Nokia Halves Price of Lumia 900 “Hero Phone”
The Lumia 900, Nokia’s flagship Windows Phone handset and AT&T’s “hero phone,” has had its U.S. price slashed by half, just three months after its release. As of Sunday, the Lumia 900 can be purchased for just $49.99 with a two-year contract through AT&T.
That’s an aggressive price cut for a flagship smartphone, particularly one newly launched. What’s the rationale for it? Nokia insists that the halving of the Lumia 900’s price is simply part of its standard smartphone life cycle. “This move is a normal strategy,” said a company spokesperson. “It allows a broader consumer base to buy this flagship device at a more accessible price.”
Perhaps, but clearly there are other things at work here as well.
Microsoft said last month that while the Lumia 900 is upgradable to Windows Phone 7.8, it does not support the company’s forthcoming Windows Phone 8 operating system, which is expected this fall. In other words, Microsoft has effectively declared the device obsolete. Windows Phone 7 is a solid OS, but the announcement that the Lumia 900 can’t run its successor has almost certainly slowed its sales.

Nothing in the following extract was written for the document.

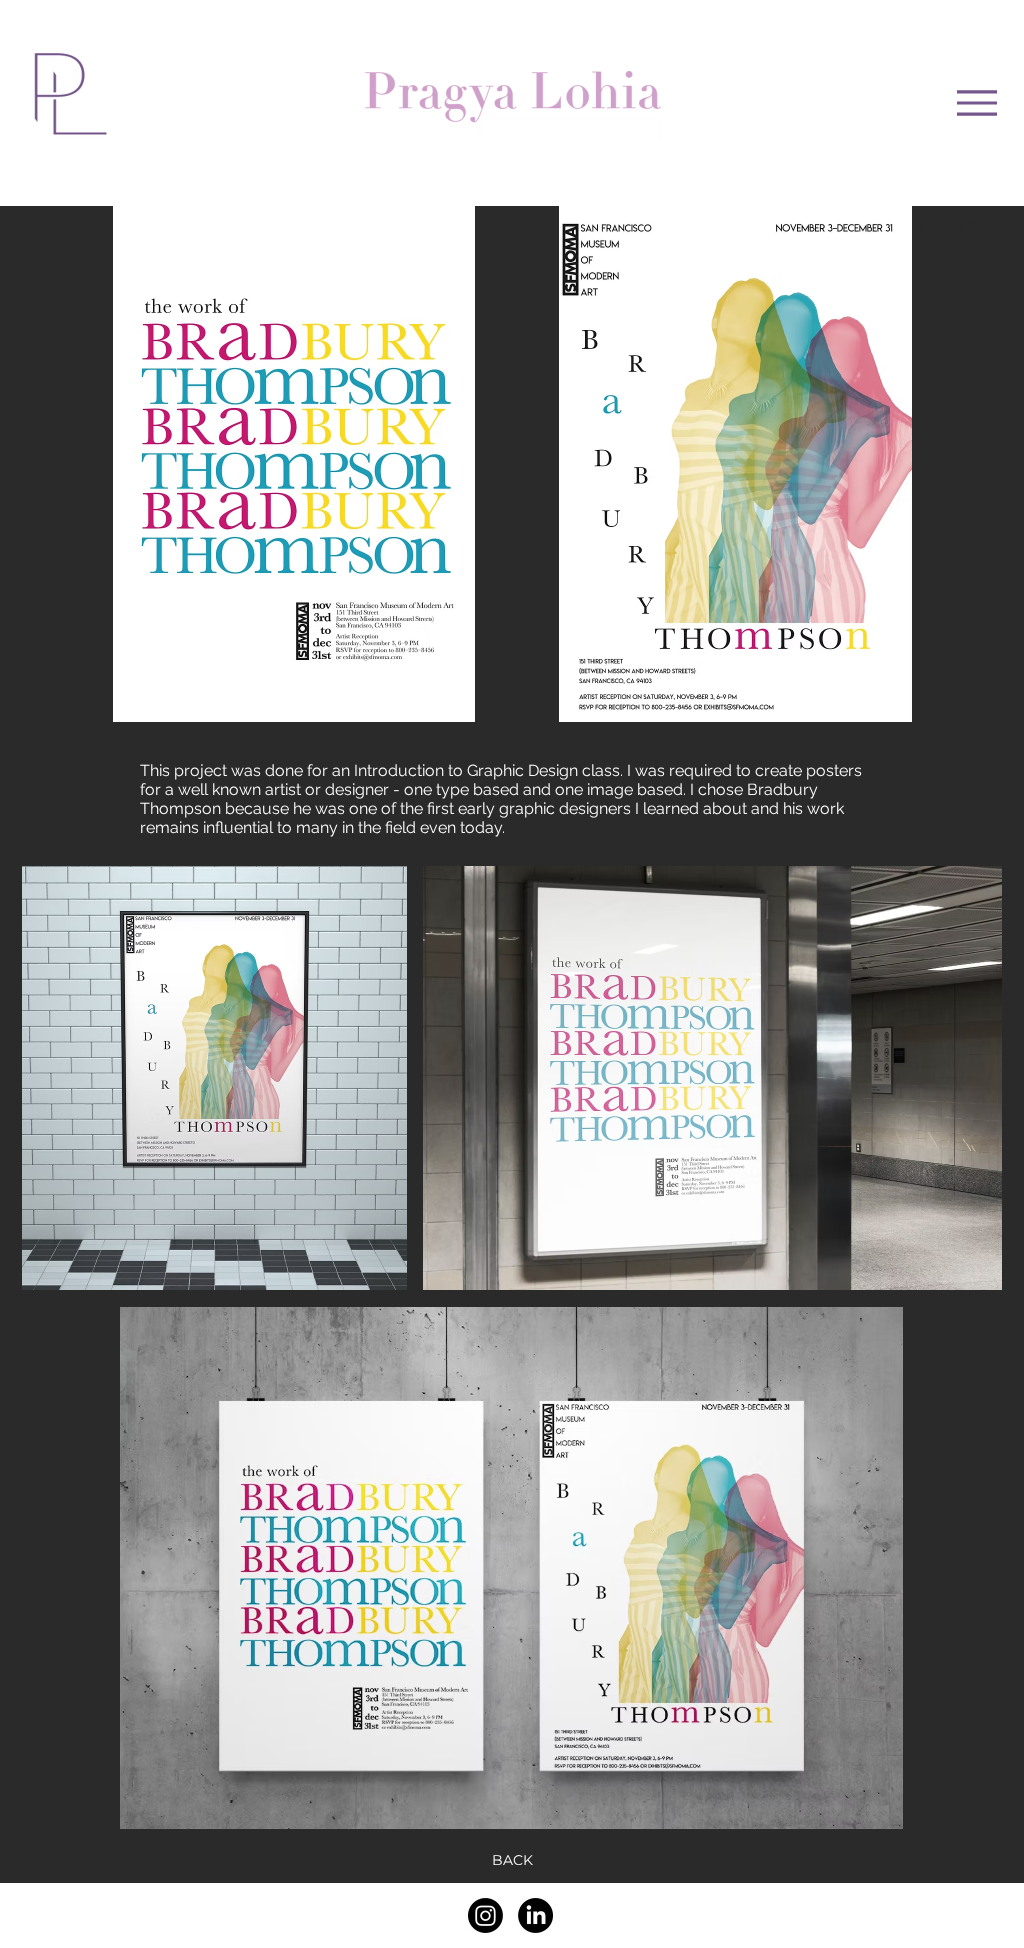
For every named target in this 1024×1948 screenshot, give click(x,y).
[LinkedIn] (535, 1915)
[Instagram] (485, 1915)
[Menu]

And those sales weren’t so great to begin with. Though they seemed strong initially, recent analysis suggests sales have slowed significantly. Extrapolating from smartphone market data compiled by comScore and Nielsen last week, Asymco’s Horace Dediu figured that Nokia may have sold fewer than 350,000 Lumia 900s in the U.S. If that’s accurate, Nokia presumably has a sizable inventory of the device that it needs to get rid of while it still can. Halving the Lumia 900’s price is obviously a good way of doing that.
Nokia reports second-quarter earnings on Thursday, following an ugly financial decline that has left its shares trading at a 16-year low.